### [Exercise directions]
I'd like every record written out again, exactly as it is.

○ ○ ○ ○ ○

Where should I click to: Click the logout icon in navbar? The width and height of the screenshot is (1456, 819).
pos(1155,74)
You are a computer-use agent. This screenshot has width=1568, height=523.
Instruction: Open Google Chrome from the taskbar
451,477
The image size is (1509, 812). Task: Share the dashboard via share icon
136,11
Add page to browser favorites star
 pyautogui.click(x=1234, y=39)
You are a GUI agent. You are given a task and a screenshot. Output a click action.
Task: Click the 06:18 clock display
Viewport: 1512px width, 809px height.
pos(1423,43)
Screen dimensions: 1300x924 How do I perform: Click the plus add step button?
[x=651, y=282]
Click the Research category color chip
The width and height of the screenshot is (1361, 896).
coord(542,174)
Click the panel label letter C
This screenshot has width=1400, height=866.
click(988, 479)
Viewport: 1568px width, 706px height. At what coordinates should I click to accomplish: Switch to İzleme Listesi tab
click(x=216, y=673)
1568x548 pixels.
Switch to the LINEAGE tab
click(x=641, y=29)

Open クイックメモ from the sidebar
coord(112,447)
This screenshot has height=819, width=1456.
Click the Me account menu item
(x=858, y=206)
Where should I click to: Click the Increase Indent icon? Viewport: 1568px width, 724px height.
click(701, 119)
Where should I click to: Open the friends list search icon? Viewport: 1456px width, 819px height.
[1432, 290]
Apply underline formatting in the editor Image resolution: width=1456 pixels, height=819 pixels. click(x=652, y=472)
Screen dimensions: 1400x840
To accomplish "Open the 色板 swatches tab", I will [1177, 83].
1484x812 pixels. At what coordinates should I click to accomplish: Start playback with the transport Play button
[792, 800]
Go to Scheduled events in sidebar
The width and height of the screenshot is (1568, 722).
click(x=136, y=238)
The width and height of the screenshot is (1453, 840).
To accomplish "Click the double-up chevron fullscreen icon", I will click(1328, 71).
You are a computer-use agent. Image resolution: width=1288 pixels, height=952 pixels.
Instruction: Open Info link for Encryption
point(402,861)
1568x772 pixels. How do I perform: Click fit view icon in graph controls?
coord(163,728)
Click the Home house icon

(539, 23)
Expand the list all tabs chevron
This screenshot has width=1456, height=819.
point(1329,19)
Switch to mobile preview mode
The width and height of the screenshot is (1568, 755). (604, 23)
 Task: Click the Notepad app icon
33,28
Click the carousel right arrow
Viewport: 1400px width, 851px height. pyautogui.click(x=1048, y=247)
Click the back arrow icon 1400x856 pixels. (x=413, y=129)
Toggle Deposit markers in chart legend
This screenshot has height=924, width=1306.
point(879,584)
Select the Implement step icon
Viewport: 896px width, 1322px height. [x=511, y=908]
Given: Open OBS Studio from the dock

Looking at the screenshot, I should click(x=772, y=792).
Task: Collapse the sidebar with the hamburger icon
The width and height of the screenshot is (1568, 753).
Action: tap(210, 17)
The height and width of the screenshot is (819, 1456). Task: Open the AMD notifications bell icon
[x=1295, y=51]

○ ○ ○ ○ ○

### [Reply to the task]
Where should I click to: Click the logout icon in navbar? The width and height of the screenshot is (1456, 819).
pos(1155,74)
You are a computer-use agent. This screenshot has width=1568, height=523.
Instruction: Open Google Chrome from the taskbar
451,477
The image size is (1509, 812). Task: Share the dashboard via share icon
136,11
Add page to browser favorites star
 pyautogui.click(x=1234, y=39)
You are a GUI agent. You are given a task and a screenshot. Output a click action.
Task: Click the 06:18 clock display
Viewport: 1512px width, 809px height.
pos(1423,43)
Screen dimensions: 1300x924 How do I perform: Click the plus add step button?
[x=651, y=282]
Click the Research category color chip
The width and height of the screenshot is (1361, 896).
coord(542,174)
Click the panel label letter C
This screenshot has width=1400, height=866.
click(988, 479)
Viewport: 1568px width, 706px height. At what coordinates should I click to accomplish: Switch to İzleme Listesi tab
click(x=216, y=673)
1568x548 pixels.
Switch to the LINEAGE tab
click(x=641, y=29)

Open クイックメモ from the sidebar
coord(112,447)
This screenshot has height=819, width=1456.
Click the Me account menu item
(x=858, y=206)
Where should I click to: Click the Increase Indent icon? Viewport: 1568px width, 724px height.
click(701, 119)
Where should I click to: Open the friends list search icon? Viewport: 1456px width, 819px height.
[1432, 290]
Apply underline formatting in the editor Image resolution: width=1456 pixels, height=819 pixels. click(x=652, y=472)
Screen dimensions: 1400x840
To accomplish "Open the 色板 swatches tab", I will [1177, 83].
1484x812 pixels. At what coordinates should I click to accomplish: Start playback with the transport Play button
[792, 800]
Go to Scheduled events in sidebar
The width and height of the screenshot is (1568, 722).
click(x=136, y=238)
The width and height of the screenshot is (1453, 840).
To accomplish "Click the double-up chevron fullscreen icon", I will click(1328, 71).
You are a computer-use agent. Image resolution: width=1288 pixels, height=952 pixels.
Instruction: Open Info link for Encryption
point(402,861)
1568x772 pixels. How do I perform: Click fit view icon in graph controls?
coord(163,728)
Click the Home house icon

(539, 23)
Expand the list all tabs chevron
This screenshot has width=1456, height=819.
point(1329,19)
Switch to mobile preview mode
The width and height of the screenshot is (1568, 755). (604, 23)
 Task: Click the Notepad app icon
33,28
Click the carousel right arrow
Viewport: 1400px width, 851px height. pyautogui.click(x=1048, y=247)
Click the back arrow icon 1400x856 pixels. (x=413, y=129)
Toggle Deposit markers in chart legend
This screenshot has height=924, width=1306.
point(879,584)
Select the Implement step icon
Viewport: 896px width, 1322px height. [x=511, y=908]
Given: Open OBS Studio from the dock

Looking at the screenshot, I should click(x=772, y=792).
Task: Collapse the sidebar with the hamburger icon
The width and height of the screenshot is (1568, 753).
Action: tap(210, 17)
The height and width of the screenshot is (819, 1456). Task: Open the AMD notifications bell icon
[x=1295, y=51]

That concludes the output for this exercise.